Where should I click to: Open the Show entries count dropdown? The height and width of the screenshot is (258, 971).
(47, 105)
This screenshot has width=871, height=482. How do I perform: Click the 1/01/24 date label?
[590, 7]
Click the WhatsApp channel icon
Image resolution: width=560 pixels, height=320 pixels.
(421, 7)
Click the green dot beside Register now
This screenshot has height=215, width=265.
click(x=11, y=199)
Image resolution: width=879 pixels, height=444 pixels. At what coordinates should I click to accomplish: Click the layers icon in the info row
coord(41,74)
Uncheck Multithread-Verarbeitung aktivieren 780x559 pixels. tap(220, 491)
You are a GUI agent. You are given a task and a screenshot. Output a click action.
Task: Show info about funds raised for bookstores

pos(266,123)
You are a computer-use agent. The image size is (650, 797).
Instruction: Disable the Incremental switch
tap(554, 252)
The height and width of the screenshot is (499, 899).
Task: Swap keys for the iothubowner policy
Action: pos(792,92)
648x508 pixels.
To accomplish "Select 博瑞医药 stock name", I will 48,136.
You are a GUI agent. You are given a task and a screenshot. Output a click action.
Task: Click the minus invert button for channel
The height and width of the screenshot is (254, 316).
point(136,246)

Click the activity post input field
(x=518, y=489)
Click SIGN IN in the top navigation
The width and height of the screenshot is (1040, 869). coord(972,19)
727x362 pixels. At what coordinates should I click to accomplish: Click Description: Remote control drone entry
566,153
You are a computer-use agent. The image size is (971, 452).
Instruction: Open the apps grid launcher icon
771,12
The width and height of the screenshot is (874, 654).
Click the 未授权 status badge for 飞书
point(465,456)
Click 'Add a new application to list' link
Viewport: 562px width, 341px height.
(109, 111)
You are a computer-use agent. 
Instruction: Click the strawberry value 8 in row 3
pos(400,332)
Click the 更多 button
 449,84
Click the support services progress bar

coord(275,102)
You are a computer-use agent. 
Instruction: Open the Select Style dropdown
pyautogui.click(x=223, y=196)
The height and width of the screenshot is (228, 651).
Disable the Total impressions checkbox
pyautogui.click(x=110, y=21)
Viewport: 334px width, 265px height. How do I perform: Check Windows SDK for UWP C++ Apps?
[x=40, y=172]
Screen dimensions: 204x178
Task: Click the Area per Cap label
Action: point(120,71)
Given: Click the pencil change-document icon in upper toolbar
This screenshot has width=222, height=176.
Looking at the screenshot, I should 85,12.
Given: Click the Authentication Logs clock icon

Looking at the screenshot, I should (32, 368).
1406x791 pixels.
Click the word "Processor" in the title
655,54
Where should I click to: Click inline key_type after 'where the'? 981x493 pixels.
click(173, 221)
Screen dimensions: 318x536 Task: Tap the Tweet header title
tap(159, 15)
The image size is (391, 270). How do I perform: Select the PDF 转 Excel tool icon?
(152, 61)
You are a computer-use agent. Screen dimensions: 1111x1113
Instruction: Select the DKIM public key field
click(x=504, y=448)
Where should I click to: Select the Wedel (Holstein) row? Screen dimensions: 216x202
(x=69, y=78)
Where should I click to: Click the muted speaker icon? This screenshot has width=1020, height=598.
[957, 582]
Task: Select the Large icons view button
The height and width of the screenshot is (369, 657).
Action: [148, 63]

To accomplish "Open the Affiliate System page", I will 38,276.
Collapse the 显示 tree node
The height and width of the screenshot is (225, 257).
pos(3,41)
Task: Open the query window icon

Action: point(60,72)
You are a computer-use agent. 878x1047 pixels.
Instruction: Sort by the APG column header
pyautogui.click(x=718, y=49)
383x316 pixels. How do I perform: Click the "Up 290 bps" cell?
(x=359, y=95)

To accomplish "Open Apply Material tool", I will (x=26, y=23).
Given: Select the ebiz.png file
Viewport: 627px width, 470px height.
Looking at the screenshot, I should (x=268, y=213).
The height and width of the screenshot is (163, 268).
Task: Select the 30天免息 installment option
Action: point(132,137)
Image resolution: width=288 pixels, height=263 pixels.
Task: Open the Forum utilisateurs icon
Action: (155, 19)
****
TASK> Every record above must be set down again, word for word.

SOLVED EXERCISE>
Where should I click to: Open the Show entries count dropdown? The height and width of the screenshot is (258, 971).
(47, 105)
This screenshot has width=871, height=482. How do I perform: Click the 1/01/24 date label?
[590, 7]
Click the WhatsApp channel icon
Image resolution: width=560 pixels, height=320 pixels.
(421, 7)
Click the green dot beside Register now
This screenshot has height=215, width=265.
click(x=11, y=199)
Image resolution: width=879 pixels, height=444 pixels. At what coordinates should I click to accomplish: Click the layers icon in the info row
coord(41,74)
Uncheck Multithread-Verarbeitung aktivieren 780x559 pixels. tap(220, 491)
You are a GUI agent. You are given a task and a screenshot. Output a click action.
Task: Show info about funds raised for bookstores

pos(266,123)
You are a computer-use agent. The image size is (650, 797).
Instruction: Disable the Incremental switch
tap(554, 252)
The height and width of the screenshot is (499, 899).
Task: Swap keys for the iothubowner policy
Action: pos(792,92)
648x508 pixels.
To accomplish "Select 博瑞医药 stock name", I will 48,136.
You are a GUI agent. You are given a task and a screenshot. Output a click action.
Task: Click the minus invert button for channel
The height and width of the screenshot is (254, 316).
point(136,246)

Click the activity post input field
(x=518, y=489)
Click SIGN IN in the top navigation
The width and height of the screenshot is (1040, 869). coord(972,19)
727x362 pixels. At what coordinates should I click to accomplish: Click Description: Remote control drone entry
566,153
You are a computer-use agent. The image size is (971, 452).
Instruction: Open the apps grid launcher icon
771,12
The width and height of the screenshot is (874, 654).
Click the 未授权 status badge for 飞书
point(465,456)
Click 'Add a new application to list' link
Viewport: 562px width, 341px height.
(109, 111)
You are a computer-use agent. 
Instruction: Click the strawberry value 8 in row 3
pos(400,332)
Click the 更多 button
 449,84
Click the support services progress bar

coord(275,102)
You are a computer-use agent. 
Instruction: Open the Select Style dropdown
pyautogui.click(x=223, y=196)
The height and width of the screenshot is (228, 651).
Disable the Total impressions checkbox
pyautogui.click(x=110, y=21)
Viewport: 334px width, 265px height. How do I perform: Check Windows SDK for UWP C++ Apps?
[x=40, y=172]
Screen dimensions: 204x178
Task: Click the Area per Cap label
Action: point(120,71)
Given: Click the pencil change-document icon in upper toolbar
This screenshot has width=222, height=176.
Looking at the screenshot, I should 85,12.
Given: Click the Authentication Logs clock icon

Looking at the screenshot, I should (32, 368).
1406x791 pixels.
Click the word "Processor" in the title
655,54
Where should I click to: Click inline key_type after 'where the'? 981x493 pixels.
click(173, 221)
Screen dimensions: 318x536 Task: Tap the Tweet header title
tap(159, 15)
The image size is (391, 270). How do I perform: Select the PDF 转 Excel tool icon?
(152, 61)
You are a computer-use agent. Screen dimensions: 1111x1113
Instruction: Select the DKIM public key field
click(x=504, y=448)
Where should I click to: Select the Wedel (Holstein) row? Screen dimensions: 216x202
(x=69, y=78)
Where should I click to: Click the muted speaker icon? This screenshot has width=1020, height=598.
[957, 582]
Task: Select the Large icons view button
The height and width of the screenshot is (369, 657).
Action: [148, 63]

To accomplish "Open the Affiliate System page", I will 38,276.
Collapse the 显示 tree node
The height and width of the screenshot is (225, 257).
pos(3,41)
Task: Open the query window icon

Action: point(60,72)
You are a computer-use agent. 878x1047 pixels.
Instruction: Sort by the APG column header
pyautogui.click(x=718, y=49)
383x316 pixels. How do I perform: Click the "Up 290 bps" cell?
(x=359, y=95)

To accomplish "Open Apply Material tool", I will (x=26, y=23).
Given: Select the ebiz.png file
Viewport: 627px width, 470px height.
Looking at the screenshot, I should (x=268, y=213).
The height and width of the screenshot is (163, 268).
Task: Select the 30天免息 installment option
Action: point(132,137)
Image resolution: width=288 pixels, height=263 pixels.
Task: Open the Forum utilisateurs icon
Action: (155, 19)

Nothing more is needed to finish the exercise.